Who writes this stuff?
Next, I visited the race information page in order to learn about fees.
To participate you must pay a fee of $25 (early registration fee) or $35 (later registration fee) or $40 (same day as race fee). I also found it interesting that even children under age 12 pay fees, again, based on time of payment ($12 early) or $17 (later) or $20 (day of race).
So just going with the early registration fee of $25 and multiplying this by 30,000 participants (a conservative number according to the stats), this gives us a grand total of $750,000 raked it from this one race. Now granted, there are expenses, involved. All participants get a t-shirt, a race bib, wrist band and refreshments.
I am no mathematician, but these races bring in a lot of money. You can read Komen’s FY15 report with specifics here (p. 14).
Why aren’t more of these dollars raised being spent on research?
Again, lots of racing, not much curing.
Considering Komen’s substantially sized budget, is 20% on research (check bar graph on p. 14 of report) enough?
I say, no it is not.
In all fairness, Komen has stepped it up. Somewhat. There does appear to be more focus on metastatic disease issues. In the FY15 report it states:
Nearly half of Komen’s new research funding in FY15 was focused on metastatic breast cancer.
It also states:
Landmark report from Metastatic Breast Cancer Alliance (Komen is founding member) found MBC research to be underfunded and identified opportunities to close gaps in understanding MBC and support for people living with MBC.
It took over 30 years to conclude that MBC is underfunded, that there are gaps in understanding it, as well as gaps in support for those living with it? Seriously?
Komen has always been about racing for the cure, so this “oversight” makes no sense at all. It also makes me wonder how much further along we might be in this “race” had more dollars been spent on research over the past 30 years.

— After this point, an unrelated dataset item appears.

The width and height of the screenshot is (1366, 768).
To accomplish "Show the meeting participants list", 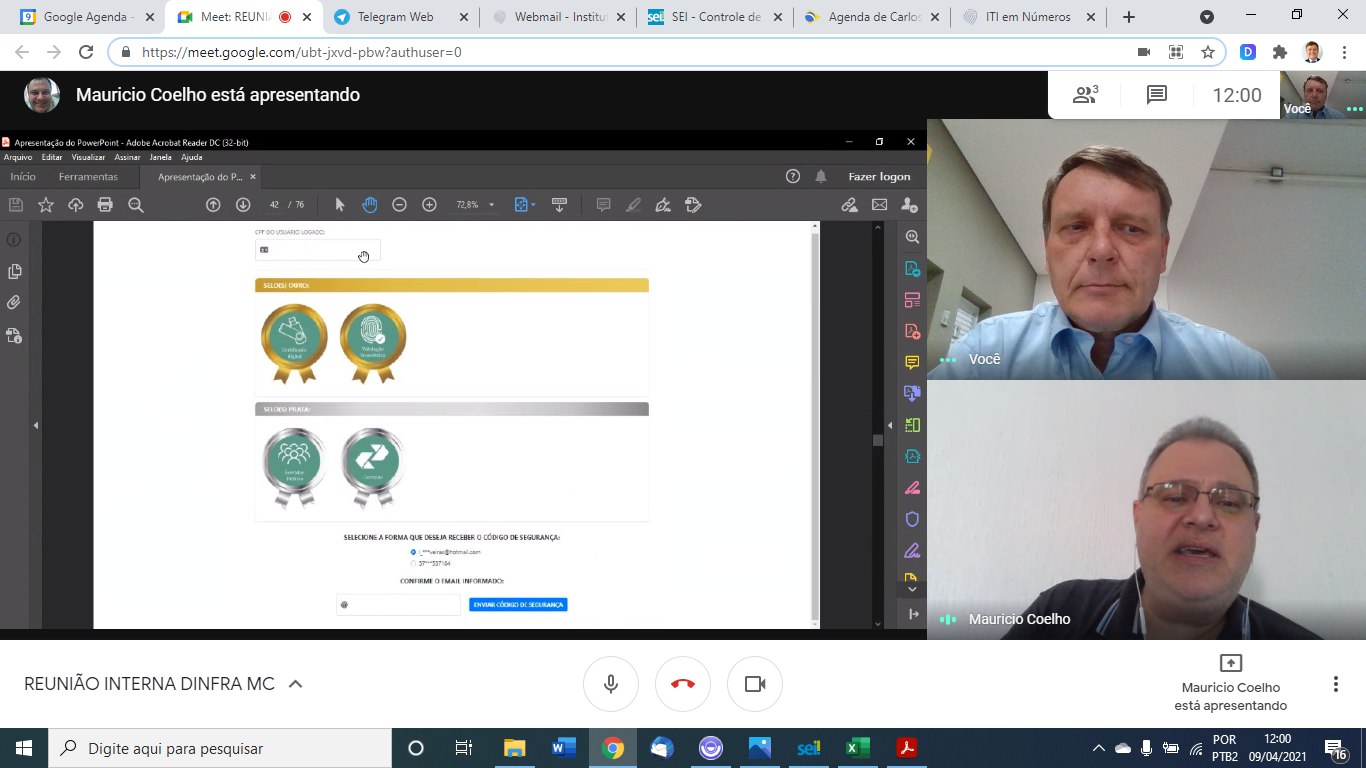I will pyautogui.click(x=1085, y=95).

I want to be very clear that I commend race participants for wanting to do something. They care. They want to make a difference and they do. But there is potential for them to do so much more if only Komen would shuffle dollars around AND update the messaging.
The burning question for me is still this one: is 20% spent on research acceptable when as the race name suggests, we are racing for the cure?
And this one, can we really keep calling this a race for the cure?
I say, no and no.
What about you?
Remind others as often as possible to, think before you pink. Part of this thinking should include reading and sharing: four questions to ask before you participate in or donate to a breast cancer walk.
Do you, or have you ever, participated in such races?
Do you feel May has turned into Breast Cancer Awareness Month, Part 2?
Do you think 20% of Komen’s budget earmarked for research is adequate, especially since we are “racing for the cure”?